#### [To-do list]
1/ Transcribe the part of the Couchbase connection post starting with "Couchbase read operation" and going on through "killing the process.".
2/ According to the Couchbase connection post, what are the client setup and the numbered steps in Test #1 meant to accomplish?

[start of Source passage]

Couchbase read operation not attempting to create a new connection

I was able to reproduce the problem of couchbase SDK not reestablishing a connection. Here is how.

I created a couchbase client which connects to a bucket and try a read operation every 10 secs.

Configuration:
2 Node Couchbase cluster 2.2
1.4.9 Couchbase SDK

Test #1:
Fair close of a connection to the couchbase without killing the process.

Run the java client which gets a document every 10 sec
Find pid owned by process – sudo netstat -tanp | grep 11210
Find file descriptor for the port – lsof -np <pid> | grep <local_port>
Find the fd which is nothing but the 3rd column with u removed
Connect to process via gdb – gdp -p <pid>

gdb>call shutdown(<fd>)

[end of Source passage]
[start of Source data]

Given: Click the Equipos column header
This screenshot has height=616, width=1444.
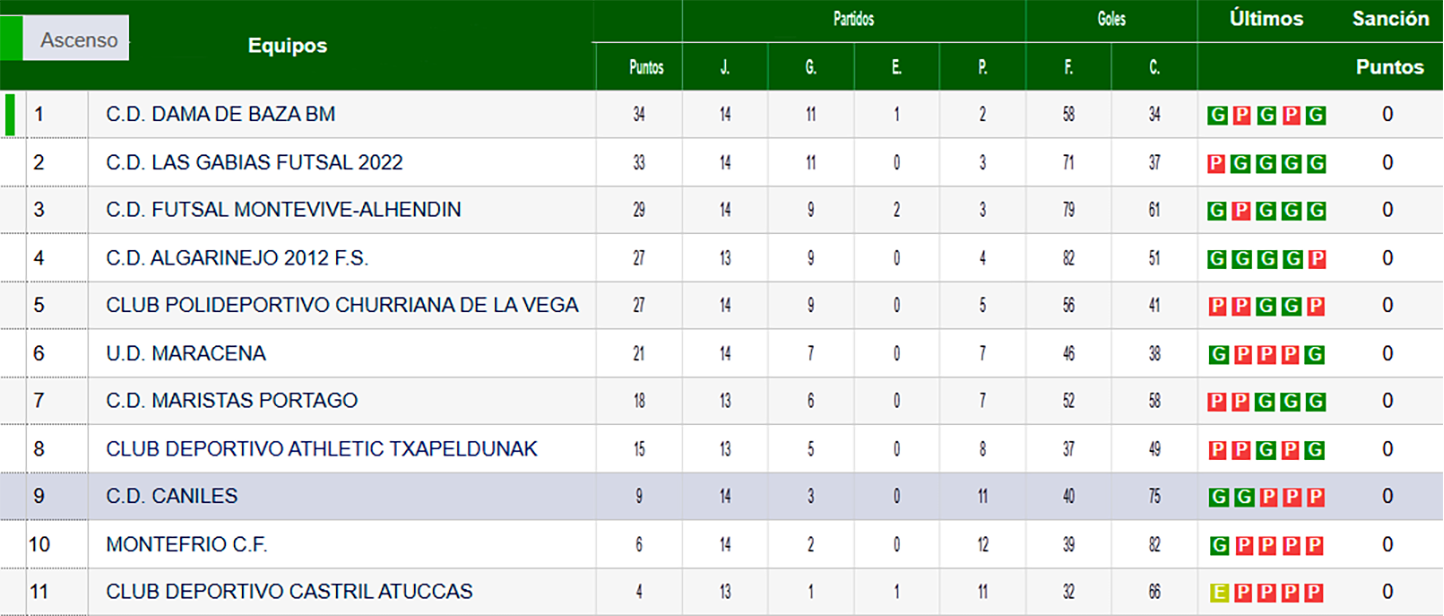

[end of Source data]

#### [Results]
1/
Couchbase read operation not attempting to create a new connection

I was able to reproduce the problem of couchbase SDK not reestablishing a connection. Here is how.

I created a couchbase client which connects to a bucket and try a read operation every 10 secs.

Configuration:
2 Node Couchbase cluster 2.2
1.4.9 Couchbase SDK

Test #1:
Fair close of a connection to the couchbase without killing the process.

2/ The writer set up a client that reads from a bucket every 10 seconds in order to reproduce the problem of the Couchbase SDK not reestablishing a connection. Test #1 closes a connection to Couchbase fairly, without killing the process. It does this by finding the connection's file descriptor and calling shutdown on it through gdb.